* [Exercise directions]: Given the listing below, output exactly the line containing "Politique de vie privée (278, 1201)" and every line after it through the end.

=-=-=

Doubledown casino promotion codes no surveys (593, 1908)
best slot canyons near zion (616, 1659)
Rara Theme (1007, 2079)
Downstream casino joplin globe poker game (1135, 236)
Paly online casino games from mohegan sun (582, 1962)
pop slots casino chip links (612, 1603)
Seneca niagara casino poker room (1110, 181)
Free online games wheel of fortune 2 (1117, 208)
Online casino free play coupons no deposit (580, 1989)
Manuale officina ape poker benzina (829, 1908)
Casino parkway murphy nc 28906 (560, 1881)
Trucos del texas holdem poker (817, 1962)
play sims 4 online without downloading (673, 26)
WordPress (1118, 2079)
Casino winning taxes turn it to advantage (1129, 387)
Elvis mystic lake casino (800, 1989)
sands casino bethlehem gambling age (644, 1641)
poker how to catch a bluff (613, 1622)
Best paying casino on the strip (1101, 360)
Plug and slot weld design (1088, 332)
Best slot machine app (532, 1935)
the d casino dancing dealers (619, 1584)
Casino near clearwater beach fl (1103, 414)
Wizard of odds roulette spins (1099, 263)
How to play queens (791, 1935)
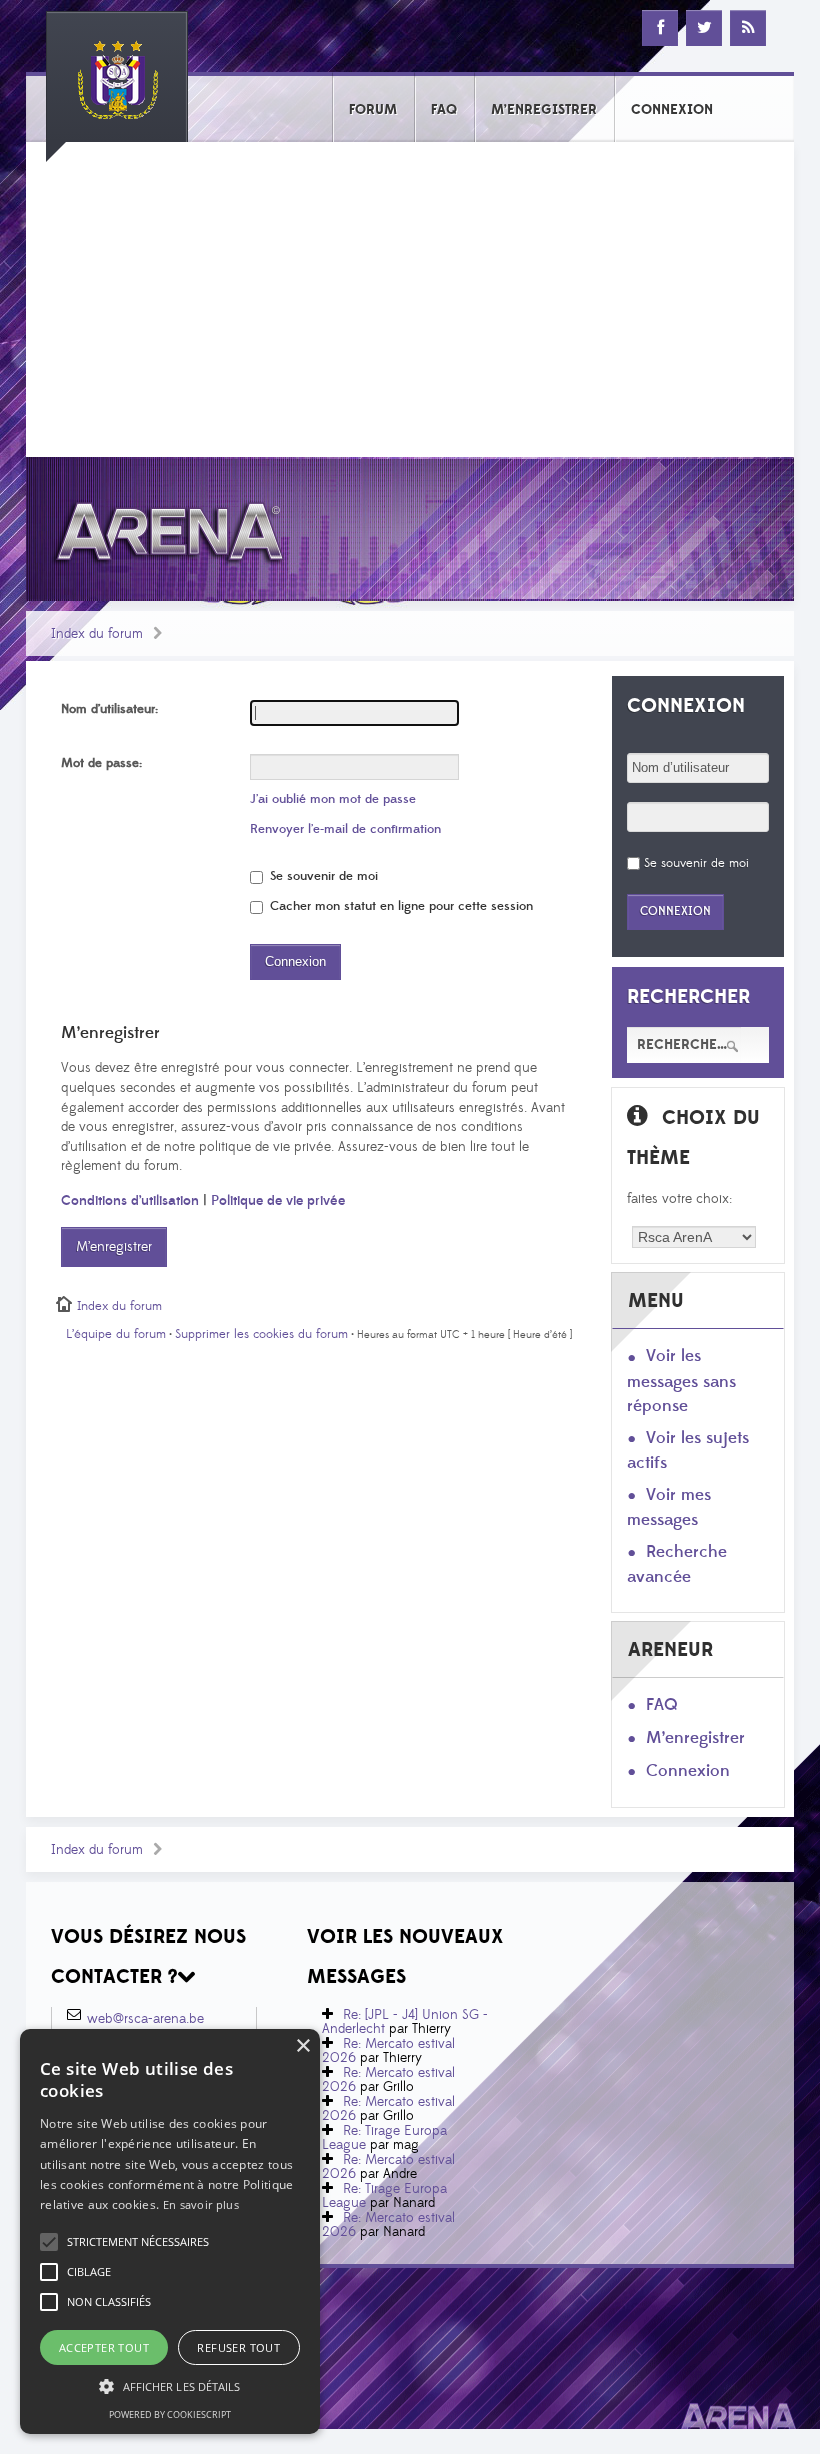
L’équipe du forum (116, 1334)
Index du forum (97, 634)
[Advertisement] (410, 307)
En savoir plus (201, 2204)
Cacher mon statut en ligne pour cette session (399, 906)
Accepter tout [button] (104, 2347)
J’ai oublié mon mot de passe (333, 799)
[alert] (170, 2231)
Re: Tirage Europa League (384, 2138)
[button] (138, 2242)
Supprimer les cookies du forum (261, 1334)
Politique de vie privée (278, 1201)
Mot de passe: (101, 763)
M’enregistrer (114, 1247)
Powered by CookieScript (170, 2414)
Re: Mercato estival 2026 (388, 2051)
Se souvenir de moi (322, 876)
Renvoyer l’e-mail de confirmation (345, 829)
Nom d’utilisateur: (109, 709)
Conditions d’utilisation (130, 1201)
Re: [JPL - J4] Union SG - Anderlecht (405, 2022)
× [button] (302, 2046)
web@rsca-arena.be (145, 2019)
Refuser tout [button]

=-=-=

* [Result of the task]:
Politique de vie privée (278, 1201)
Mot de passe: (101, 763)
M’enregistrer (114, 1247)
Powered by CookieScript (170, 2414)
Re: Mercato estival 2026 (388, 2051)
Se souvenir de moi (322, 876)
Renvoyer l’e-mail de confirmation (345, 829)
Nom d’utilisateur: (109, 709)
Conditions d’utilisation (130, 1201)
Re: [JPL - J4] Union SG - Anderlecht (405, 2022)
× [button] (302, 2046)
web@rsca-arena.be (145, 2019)
Refuser tout [button]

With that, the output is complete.